Most rape cases are horrible, this one particularly so. The boy, 14 at the time, was known by the girl's parents who asked him to babysit while they went to watch an older child in a school play. On their return, they paid him £10 and he went; it wasn't until the little girl was getting ready for bed that she told her father what had happened. On Monday, the judge imposed a three-year community sentence with a supervision requirement on the boy, leaving the victim's parents to worry about the possibility that she will bump into him on the street. The girl's mother said the sentence sent the "wrong message" about rape, and could deter other victims from coming forward.
She is right. Counsellors and campaigners talk about "myths" which blur the definition of rape and encourage misconceptions, such as the idea that attackers are "provoked" by the victim's clothing or behaviour. Both the courts and the media repeatedly look away from the individual assailant, whose responsibility for the crime gets lost in a welter of excuses. Anyone who rapes a five-year-old is by definition a danger to girls and women, who are entitled to expect protection from the criminal justice system.
The judge mentioned the boy's use of internet pornography, claiming his exposure at a young age had ended in "tragedy" – a strange choice of word for a vicious assault – but a 14-year-old boy is old enough to know that forcing someone to have sex is a crime. If he goes ahead and does it anyway, he belongs in a subset of sexual predators who will have violent relationships with women when they grow up.
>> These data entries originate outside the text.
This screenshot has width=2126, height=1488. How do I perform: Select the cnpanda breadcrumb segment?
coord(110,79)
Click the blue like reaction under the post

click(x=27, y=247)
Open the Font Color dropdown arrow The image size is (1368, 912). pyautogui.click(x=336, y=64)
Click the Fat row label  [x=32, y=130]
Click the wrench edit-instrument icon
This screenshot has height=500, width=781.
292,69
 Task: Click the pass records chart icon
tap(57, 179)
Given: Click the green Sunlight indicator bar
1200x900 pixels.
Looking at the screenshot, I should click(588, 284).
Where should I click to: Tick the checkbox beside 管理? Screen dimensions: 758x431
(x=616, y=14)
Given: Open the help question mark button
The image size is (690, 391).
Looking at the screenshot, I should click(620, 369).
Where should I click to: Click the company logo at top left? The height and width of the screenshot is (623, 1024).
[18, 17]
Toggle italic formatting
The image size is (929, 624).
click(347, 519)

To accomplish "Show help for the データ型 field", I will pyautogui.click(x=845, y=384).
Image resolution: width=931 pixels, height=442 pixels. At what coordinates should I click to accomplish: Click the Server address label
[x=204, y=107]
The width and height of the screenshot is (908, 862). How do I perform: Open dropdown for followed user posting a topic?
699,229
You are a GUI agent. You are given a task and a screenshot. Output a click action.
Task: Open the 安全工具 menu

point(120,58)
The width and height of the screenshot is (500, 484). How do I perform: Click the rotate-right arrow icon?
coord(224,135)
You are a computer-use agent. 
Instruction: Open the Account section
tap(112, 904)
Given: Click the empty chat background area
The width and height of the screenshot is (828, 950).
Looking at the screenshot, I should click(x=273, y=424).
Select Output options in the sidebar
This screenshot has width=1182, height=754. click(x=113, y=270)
The case underlines the need for education about sexual violence, both to protect potential victims and to identify boys with aggressive attitudes to sex. Parents and teachers need to be on the outlook for such young men, and challenge their behaviour at an early stage.
It doesn't happen often enough. Everyone thinks rape is a bad thing in theory, but real-life cases are very different. Total strangers rush to excuse rapists on Twitter, while no one believed the victims of the black-cab rapist, John Worboys, leaving him free to drug and rape more than a hundred women in London over a period of years. We should worry about lenient sentences and ambivalent public attitudes, which mean rapists aren't sufficiently afraid of being condemned and punished.